EFFECTIVE DATE: April 15, 1994.
FOR FURTHER INFORMATION CONTACT: Melanie R. Berson, Center for
Veterinary Medicine (HFV-135), Food and Drug Administration, 7500
Standish Pl., Rockville, MD 20855, 301-594-1643.
SUPPLEMENTARY INFORMATION: Pfizer, Inc., 235 East 42d St., New York, NY
10017, filed a supplement to NADA 92-444, which provides for use of
morantel tartrate to make a Type A medicated article used to make a
Type C medicated goat feed in addition to its approved use for a Type C
medicated cattle feed. The Type C medicated goat feed is used for
removal and control of mature gastrointestinal nematodes Haemonchus
contortus, Ostertagia (Teladorsagia) circumcincta, and Trichostrongylus
axei. Also, a tolerance for residues of morantel tartrate and its
metabolites in edible goat tissues is established. Approval is based in
part on data and information in Public Master File (PMF) 5366
established under the IR-4 Project, Southern Region, University of
Florida, College of Veterinary Medicine, Gainesville, FL 32611.

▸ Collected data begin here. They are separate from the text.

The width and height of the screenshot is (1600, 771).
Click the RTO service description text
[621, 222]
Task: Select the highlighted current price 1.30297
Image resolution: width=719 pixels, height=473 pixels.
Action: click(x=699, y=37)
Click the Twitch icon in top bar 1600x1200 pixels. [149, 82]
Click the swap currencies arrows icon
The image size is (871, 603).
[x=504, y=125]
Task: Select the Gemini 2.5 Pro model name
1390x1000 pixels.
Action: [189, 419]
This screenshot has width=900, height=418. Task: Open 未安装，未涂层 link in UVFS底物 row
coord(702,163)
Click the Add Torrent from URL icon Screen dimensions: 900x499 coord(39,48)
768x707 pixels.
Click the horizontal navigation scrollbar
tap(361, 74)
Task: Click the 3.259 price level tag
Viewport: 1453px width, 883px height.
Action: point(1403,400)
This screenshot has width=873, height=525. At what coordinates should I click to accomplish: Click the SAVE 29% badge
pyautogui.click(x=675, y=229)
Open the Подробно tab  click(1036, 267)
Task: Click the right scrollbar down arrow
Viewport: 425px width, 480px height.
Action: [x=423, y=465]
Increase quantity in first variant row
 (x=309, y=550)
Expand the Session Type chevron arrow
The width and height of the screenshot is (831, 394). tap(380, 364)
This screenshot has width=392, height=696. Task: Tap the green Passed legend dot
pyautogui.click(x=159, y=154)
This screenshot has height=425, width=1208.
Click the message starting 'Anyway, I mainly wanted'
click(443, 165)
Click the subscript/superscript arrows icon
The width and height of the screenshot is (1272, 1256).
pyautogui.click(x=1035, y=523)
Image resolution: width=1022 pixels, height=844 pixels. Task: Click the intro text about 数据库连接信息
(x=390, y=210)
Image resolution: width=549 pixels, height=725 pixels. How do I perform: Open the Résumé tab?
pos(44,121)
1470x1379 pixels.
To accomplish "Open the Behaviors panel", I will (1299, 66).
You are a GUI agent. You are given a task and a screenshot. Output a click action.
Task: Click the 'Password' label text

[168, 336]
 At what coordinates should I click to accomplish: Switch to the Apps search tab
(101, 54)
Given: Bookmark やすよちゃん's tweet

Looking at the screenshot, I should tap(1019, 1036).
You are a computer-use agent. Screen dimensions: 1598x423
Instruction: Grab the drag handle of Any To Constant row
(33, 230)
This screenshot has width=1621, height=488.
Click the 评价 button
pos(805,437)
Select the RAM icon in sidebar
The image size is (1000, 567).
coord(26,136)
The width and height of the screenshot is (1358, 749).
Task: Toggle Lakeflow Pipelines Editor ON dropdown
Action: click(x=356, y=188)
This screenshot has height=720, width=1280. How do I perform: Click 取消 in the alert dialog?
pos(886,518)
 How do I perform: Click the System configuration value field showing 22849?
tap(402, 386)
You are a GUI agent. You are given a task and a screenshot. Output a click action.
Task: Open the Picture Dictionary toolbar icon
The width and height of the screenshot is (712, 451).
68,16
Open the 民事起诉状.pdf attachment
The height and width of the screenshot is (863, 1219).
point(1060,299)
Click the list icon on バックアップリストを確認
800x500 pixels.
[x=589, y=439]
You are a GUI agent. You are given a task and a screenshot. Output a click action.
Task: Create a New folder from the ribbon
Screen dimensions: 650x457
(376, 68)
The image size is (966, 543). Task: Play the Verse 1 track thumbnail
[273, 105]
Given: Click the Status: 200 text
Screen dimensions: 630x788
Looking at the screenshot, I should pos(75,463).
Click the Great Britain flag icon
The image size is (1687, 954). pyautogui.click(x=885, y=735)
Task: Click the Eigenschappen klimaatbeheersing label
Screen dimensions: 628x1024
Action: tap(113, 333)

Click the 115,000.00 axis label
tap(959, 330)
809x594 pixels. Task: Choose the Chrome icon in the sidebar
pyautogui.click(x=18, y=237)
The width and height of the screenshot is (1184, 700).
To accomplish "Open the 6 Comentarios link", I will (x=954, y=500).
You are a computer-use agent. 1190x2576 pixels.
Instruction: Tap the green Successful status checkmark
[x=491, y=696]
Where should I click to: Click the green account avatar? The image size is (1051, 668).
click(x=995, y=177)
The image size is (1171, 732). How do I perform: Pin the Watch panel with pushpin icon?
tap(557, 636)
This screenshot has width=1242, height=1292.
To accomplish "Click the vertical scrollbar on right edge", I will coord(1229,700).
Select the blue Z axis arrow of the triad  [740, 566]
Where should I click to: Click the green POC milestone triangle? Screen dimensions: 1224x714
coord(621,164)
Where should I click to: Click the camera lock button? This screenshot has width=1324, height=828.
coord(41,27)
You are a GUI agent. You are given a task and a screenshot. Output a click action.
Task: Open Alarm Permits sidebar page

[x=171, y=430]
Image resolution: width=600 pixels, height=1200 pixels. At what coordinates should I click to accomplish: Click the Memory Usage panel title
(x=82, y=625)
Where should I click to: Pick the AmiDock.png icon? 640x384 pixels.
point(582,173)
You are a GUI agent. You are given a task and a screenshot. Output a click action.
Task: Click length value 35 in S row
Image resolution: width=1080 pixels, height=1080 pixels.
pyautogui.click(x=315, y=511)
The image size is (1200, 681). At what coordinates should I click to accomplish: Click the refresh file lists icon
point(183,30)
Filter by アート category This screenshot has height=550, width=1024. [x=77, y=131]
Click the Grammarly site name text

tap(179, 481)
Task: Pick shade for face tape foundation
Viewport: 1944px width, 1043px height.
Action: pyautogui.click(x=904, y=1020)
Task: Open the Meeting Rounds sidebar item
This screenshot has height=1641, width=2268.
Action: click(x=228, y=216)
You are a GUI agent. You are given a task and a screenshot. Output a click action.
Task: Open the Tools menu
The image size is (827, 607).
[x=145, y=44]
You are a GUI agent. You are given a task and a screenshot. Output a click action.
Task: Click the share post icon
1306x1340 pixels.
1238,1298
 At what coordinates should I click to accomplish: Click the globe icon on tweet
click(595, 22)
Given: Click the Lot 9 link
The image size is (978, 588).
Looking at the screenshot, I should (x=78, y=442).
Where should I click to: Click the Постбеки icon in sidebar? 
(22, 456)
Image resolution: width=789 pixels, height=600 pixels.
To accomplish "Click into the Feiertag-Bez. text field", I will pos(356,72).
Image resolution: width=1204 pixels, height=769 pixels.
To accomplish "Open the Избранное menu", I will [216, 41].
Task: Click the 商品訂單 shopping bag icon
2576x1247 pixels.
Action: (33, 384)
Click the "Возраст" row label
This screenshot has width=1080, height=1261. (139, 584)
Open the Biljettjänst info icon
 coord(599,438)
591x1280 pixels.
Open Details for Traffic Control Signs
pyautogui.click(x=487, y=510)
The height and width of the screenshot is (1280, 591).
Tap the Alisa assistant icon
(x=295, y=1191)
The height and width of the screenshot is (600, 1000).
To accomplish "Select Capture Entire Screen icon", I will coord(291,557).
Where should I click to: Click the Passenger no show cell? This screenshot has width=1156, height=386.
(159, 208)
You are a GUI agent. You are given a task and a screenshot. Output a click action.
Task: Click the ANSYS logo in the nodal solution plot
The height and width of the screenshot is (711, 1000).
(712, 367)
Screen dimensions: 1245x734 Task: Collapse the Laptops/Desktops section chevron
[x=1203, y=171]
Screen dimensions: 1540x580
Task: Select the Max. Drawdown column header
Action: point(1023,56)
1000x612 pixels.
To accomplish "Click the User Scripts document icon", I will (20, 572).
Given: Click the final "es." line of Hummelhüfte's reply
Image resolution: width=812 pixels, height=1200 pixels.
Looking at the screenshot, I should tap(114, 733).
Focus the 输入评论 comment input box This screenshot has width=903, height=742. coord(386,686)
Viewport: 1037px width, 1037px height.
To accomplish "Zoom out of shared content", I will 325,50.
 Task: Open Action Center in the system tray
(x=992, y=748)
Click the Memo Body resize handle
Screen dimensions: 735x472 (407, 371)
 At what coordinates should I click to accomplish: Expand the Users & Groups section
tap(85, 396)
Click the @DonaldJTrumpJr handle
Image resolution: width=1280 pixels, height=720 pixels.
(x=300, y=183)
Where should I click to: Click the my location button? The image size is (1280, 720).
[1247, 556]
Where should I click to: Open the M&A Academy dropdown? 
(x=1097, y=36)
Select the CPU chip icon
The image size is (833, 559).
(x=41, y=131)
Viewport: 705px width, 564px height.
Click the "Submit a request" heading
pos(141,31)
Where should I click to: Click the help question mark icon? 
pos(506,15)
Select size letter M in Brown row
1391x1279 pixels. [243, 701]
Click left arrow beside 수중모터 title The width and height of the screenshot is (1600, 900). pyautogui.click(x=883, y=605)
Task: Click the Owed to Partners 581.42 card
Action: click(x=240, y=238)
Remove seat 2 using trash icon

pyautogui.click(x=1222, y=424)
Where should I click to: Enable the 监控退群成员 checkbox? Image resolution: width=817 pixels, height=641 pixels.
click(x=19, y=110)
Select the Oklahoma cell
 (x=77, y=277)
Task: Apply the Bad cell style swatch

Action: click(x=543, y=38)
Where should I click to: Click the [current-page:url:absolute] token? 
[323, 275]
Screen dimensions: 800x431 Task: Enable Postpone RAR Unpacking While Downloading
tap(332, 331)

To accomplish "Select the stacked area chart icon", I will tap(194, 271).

The supplement is approved as of April 15, 1994 and the regulations
are amended in 21 CFR 556.425 and 558.360 to reflect the approval. The
basis for approval is discussed in the freedom of information summary.
Approval of this supplement is for use of a Type A medicated
article to make a Type C medicated feed. Morantel tartrate is a
Category II drug which, as in Sec. 558.4, requires an approved form FDA
1900 for use in making a Type C medicated feed.
In addition, the regulation for tolerances for residues of the drug
or its metabolites in cattle, and now in goats, is amended to remove
the part that is no longer required.
In accordance with the freedom of information provisions of part 20
(21 CFR part 20) and Sec. 514.11(e)(2)(ii) (21 CFR 514.11(e)(2)(ii)), a
summary of safety and effectiveness data and information submitted to
support approval of this application may be seen in the Dockets
Management Branch (HFA-305), Food and Drug Administration, rm. 1-23,
12420 Parklawn Dr., Rockville, MD 20857, between 9 a.m. and 4 p.m.,
Monday through Friday.
Under section 512(c)(2)(F)(iii) of the Federal Food, Drug, and
Cosmetic Act (21 U.S.C. 360b(c)(2)(F)(iii)), this approval for use in
food producing animals does not qualify for marketing exclusivity
because the supplement does not contain reports of new clinical or
field investigations (other than bioequivalence or residue studies) or
new human food safety studies (other than bioequivalence or residue
studies) essential to the approval and conducted or sponsored by the
applicant.
The agency has carefully considered the potential environmental
effects of this action. FDA has concluded that the action will not have
a significant impact on the human environment, and that an
environmental impact statement is not required. The agency's finding of
no significant impact and the evidence supporting that finding,
contained in an environmental assessment, may be seen in the Dockets
Management Branch (address above) between 9 a.m. and 4 p.m., Monday
through Friday.
List of Subjects
21 CFR Part 556
Animal drugs, Foods.
21 CFR Part 558
Animal drugs, Animal feeds.
Therefore, under the Federal Food, Drug, and Cosmetic Act and under
authority delegated to the Commissioner of Food and Drugs and
redelegated to the Center For Veterinary Medicine, 21 CFR parts 556 and
558 are amended as follows:
PART 556--TOLERANCES FOR RESIDUES OF NEW ANIMAL DRUGS IN FOOD
1. The authority citation for 21 CFR part 556 continues to read as
follows:
Authority: Secs. 402, 512, 701 of the Federal Food, Drug, and
Cosmetic Act (21 U.S.C. 342, 360b, 371).
2. Section 556.425 is revised to read as follows:
Sec. 556.425 Morantel tartrate.
A tolerance of 0.7 part per million is established for N-methyl-
1,3-propanediamine (MAPA, marker residue) in the liver (target tissue)
of cattle and goats. A tolerance for residues of morantel tartrate in
milk is not required.
PART 558--NEW ANIMAL DRUGS FOR USE IN ANIMAL FEEDS
3. The authority citation for 21 CFR part 558 continues to read as
follows:
Authority: Secs. 512, 701 of the Federal Food, Drug, and
Cosmetic Act (21 U.S.C. 360b, 371).
4. Section 558.360 Morantel tartrate is amended by designating the
text of paragraph (d)(2) as paragraph (d)(2)(i) and adding a new
heading to the newly designated paragaph, by adding new paragraph
(d)(2)(ii), and by revising the last sentence of paragraph (d)(3) to
read as follows:
Sec. 558.360 Morantel tartrate.
* * * * *
(d) * * *
(2) Indications for use--(i) Cattle. * * *
(ii) Goats. For removal and control of mature gastrointestinal
nematode infections of goats including Haemonchus contortus, Ostertagia
(Teladorsagia) circumcincta, and Trichostrongylus axei.
(3) Limitations. * * * Do not treat cattle within 14 days of
slaughter; do not treat goats within 30 days of slaughter.
Dated: April 6, 1994.
Richard H. Teske,
Acting Director, Center for Veterinary Medicine.
[FR Doc. 94-8820 Filed 4-14-94; 8:45 am]
BILLING CODE 4160-01-F